◆ **Written exercise**
Take the rows from the line containing "Task: Click the Last Updated timestamp text" down to the line containing "pos(59,354)", change "screenshot" to "screen capture" throughout them, and give those lines back with nothing else altered.

(Recorded data)
•••••
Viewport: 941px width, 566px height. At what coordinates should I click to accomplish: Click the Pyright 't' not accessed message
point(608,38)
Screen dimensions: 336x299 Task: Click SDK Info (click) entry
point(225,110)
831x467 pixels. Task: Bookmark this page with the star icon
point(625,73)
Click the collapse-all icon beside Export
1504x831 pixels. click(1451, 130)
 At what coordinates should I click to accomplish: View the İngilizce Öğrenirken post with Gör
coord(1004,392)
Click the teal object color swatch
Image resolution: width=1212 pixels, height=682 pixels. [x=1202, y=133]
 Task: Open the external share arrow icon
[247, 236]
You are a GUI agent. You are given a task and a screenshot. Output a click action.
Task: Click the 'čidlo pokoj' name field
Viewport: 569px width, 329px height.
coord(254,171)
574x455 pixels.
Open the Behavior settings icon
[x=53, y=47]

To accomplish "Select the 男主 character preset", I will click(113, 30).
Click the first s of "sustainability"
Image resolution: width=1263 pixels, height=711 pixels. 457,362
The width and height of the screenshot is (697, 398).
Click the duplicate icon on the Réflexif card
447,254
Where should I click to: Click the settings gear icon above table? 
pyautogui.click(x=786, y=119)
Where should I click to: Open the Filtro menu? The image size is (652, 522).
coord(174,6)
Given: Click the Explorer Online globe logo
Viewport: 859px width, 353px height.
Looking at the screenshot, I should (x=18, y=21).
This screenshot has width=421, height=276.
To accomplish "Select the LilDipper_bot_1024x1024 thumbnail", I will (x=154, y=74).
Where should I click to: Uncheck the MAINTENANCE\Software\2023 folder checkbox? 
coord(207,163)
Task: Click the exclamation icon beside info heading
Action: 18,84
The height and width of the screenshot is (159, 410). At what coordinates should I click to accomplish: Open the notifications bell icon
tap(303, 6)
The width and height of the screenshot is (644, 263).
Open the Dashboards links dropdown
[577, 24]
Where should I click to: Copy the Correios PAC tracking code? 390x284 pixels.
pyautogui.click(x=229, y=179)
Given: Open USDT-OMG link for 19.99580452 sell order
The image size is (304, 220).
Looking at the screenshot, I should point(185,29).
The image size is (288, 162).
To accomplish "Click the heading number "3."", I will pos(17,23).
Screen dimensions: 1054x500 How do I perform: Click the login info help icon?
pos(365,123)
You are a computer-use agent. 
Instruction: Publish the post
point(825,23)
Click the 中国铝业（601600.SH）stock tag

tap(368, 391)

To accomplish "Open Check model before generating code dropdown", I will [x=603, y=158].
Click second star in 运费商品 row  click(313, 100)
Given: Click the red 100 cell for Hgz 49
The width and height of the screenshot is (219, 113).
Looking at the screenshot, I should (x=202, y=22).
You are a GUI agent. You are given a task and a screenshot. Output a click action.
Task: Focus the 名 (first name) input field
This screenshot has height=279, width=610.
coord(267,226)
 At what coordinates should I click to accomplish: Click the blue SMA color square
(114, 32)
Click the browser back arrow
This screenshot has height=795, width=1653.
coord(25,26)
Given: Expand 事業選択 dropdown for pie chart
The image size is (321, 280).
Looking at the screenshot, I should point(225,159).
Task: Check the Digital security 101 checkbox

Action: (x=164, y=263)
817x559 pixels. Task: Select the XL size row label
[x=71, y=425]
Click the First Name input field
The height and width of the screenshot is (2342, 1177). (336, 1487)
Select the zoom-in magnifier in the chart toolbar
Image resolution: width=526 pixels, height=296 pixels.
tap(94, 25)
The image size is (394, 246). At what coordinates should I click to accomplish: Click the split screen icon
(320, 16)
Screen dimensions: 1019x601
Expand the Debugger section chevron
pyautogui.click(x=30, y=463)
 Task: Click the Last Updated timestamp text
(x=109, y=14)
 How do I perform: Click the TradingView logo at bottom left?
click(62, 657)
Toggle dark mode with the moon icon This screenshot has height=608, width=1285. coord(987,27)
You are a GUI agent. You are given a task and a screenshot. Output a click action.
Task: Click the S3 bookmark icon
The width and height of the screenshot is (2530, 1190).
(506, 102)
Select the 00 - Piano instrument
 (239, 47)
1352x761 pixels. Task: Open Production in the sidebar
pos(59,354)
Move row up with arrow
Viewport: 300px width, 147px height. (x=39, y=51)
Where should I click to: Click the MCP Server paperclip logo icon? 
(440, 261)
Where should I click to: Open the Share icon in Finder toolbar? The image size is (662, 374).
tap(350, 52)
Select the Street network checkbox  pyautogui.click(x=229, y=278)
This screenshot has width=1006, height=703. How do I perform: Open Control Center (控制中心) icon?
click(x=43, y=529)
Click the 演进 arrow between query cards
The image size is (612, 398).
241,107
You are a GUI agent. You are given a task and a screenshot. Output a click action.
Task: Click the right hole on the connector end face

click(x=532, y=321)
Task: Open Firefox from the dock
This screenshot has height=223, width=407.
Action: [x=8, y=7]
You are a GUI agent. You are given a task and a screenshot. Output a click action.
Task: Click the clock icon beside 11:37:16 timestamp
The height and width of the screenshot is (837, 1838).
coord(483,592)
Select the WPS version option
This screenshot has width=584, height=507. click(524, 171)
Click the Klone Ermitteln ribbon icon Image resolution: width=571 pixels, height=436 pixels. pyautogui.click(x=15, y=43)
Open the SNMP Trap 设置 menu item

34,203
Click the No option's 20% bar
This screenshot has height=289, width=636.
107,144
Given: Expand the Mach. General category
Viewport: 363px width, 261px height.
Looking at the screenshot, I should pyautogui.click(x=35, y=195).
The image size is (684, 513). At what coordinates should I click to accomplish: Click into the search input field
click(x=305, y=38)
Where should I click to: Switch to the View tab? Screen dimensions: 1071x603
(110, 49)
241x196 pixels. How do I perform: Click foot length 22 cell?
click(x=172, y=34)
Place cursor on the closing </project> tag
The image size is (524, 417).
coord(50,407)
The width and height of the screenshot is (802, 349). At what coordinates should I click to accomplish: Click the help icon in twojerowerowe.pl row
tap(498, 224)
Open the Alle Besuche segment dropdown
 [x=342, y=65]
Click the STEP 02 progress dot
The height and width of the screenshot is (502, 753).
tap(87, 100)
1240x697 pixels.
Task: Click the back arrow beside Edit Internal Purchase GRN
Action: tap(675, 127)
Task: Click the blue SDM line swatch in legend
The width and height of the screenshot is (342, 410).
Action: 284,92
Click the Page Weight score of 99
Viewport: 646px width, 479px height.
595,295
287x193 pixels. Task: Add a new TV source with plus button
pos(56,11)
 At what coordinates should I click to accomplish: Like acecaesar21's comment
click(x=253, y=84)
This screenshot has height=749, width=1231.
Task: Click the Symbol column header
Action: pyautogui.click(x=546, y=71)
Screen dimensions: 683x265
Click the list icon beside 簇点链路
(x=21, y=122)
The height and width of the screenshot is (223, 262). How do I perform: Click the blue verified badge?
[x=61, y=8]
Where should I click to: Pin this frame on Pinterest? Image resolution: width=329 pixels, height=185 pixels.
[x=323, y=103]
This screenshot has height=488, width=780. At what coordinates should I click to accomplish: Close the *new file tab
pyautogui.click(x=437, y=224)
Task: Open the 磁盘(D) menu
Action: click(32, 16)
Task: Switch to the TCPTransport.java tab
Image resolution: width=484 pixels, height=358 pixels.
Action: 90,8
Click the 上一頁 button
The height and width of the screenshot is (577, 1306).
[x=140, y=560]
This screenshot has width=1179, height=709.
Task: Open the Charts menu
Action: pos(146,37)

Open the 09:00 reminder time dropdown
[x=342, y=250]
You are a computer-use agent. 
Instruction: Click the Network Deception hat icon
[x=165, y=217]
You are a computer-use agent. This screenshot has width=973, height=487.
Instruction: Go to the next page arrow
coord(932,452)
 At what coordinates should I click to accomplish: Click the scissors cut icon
•••••
◆ **Exercise output**
 Task: Click the Last Updated timestamp text
(x=109, y=14)
 How do I perform: Click the TradingView logo at bottom left?
click(62, 657)
Toggle dark mode with the moon icon This screen capture has height=608, width=1285. coord(987,27)
You are a GUI agent. You are given a task and a screen capture. Output a click action.
Task: Click the S3 bookmark icon
The width and height of the screen capture is (2530, 1190).
(506, 102)
Select the 00 - Piano instrument
 (239, 47)
1352x761 pixels. Task: Open Production in the sidebar
pos(59,354)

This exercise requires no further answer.